Kidney Stone: Symptoms & Signs

Medically Reviewed on 9/10/2019

A kidney stone does not usually cause symptoms when it remains in the kidney. However, when a stone moves from the kidney into the ureter, it can cause a blockage of flow of urine, increasing pressure and swelling within the kidney and leading to the symptoms of kidney stones.
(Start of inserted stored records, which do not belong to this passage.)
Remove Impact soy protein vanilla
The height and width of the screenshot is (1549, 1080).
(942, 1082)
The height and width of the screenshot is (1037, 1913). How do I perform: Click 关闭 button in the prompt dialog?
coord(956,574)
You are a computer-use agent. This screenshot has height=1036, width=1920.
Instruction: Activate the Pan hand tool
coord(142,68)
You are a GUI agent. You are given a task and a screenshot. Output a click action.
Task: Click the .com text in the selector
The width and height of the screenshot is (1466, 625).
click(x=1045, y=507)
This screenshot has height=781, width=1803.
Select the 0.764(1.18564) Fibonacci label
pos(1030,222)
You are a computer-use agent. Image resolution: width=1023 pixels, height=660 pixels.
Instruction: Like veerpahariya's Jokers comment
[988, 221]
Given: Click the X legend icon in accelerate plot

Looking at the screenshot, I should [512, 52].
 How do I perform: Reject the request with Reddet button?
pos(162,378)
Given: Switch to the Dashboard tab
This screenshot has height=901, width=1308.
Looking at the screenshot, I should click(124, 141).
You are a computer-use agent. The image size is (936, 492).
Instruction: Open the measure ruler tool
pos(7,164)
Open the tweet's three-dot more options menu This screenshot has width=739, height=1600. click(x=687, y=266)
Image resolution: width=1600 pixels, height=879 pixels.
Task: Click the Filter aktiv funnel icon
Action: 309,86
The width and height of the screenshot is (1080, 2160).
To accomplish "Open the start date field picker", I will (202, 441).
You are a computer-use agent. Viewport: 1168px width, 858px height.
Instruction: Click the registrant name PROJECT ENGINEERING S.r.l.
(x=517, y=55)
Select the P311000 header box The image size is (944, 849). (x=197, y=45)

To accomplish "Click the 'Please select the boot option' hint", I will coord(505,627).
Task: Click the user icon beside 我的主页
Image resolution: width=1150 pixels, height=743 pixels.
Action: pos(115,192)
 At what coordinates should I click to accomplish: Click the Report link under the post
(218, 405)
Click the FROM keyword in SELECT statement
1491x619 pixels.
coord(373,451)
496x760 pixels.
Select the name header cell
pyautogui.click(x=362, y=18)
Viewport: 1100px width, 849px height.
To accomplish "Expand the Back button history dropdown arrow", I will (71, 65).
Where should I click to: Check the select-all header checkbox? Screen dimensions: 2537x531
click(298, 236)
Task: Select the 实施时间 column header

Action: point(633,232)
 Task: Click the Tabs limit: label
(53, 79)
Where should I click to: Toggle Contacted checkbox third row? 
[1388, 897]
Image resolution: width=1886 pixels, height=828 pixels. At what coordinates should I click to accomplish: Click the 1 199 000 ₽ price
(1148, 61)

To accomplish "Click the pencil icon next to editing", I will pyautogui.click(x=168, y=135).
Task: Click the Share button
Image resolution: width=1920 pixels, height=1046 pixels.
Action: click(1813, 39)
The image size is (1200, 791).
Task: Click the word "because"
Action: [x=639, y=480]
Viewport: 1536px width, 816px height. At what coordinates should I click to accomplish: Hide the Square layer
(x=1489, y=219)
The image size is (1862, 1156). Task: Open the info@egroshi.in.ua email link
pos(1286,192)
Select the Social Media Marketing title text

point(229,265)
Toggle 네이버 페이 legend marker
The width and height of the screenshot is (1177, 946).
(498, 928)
Severe, often excruciating, pain is the hallmark symptom of kidney stones. The pain is located in the flank or low back and can radiate to the front of the abdomen. It can cause scrotal or testicular pain in males. The pain is referred to as renal colic and typically occurs in intermittent waves. Associated symptoms can include sweating, nausea, and vomiting. Sometimes, blood can be seen in the urine. If an associated urinary tract infection is present, symptoms like difficulty urinating, painful urination, and urinary urgency can develop.

Causes of kidney stones

The cause of kidneys stones can vary depending on the type of stone that forms. Dehydration from reduced fluid intake or strenuous exercise without adequate fluid replacement increases the risk of kidney stones. Obstruction to urine outflow can also lead to stone formation. Uric acid kidney stones can occur due to elevated uric acid levels in their blood (hyperuricemia). Certain urinary tract infections can increase the risk of kidney stone formation. These are known as struvite or infection stones. Other metabolic conditions (such as gout) and certain medications can also increase the risk.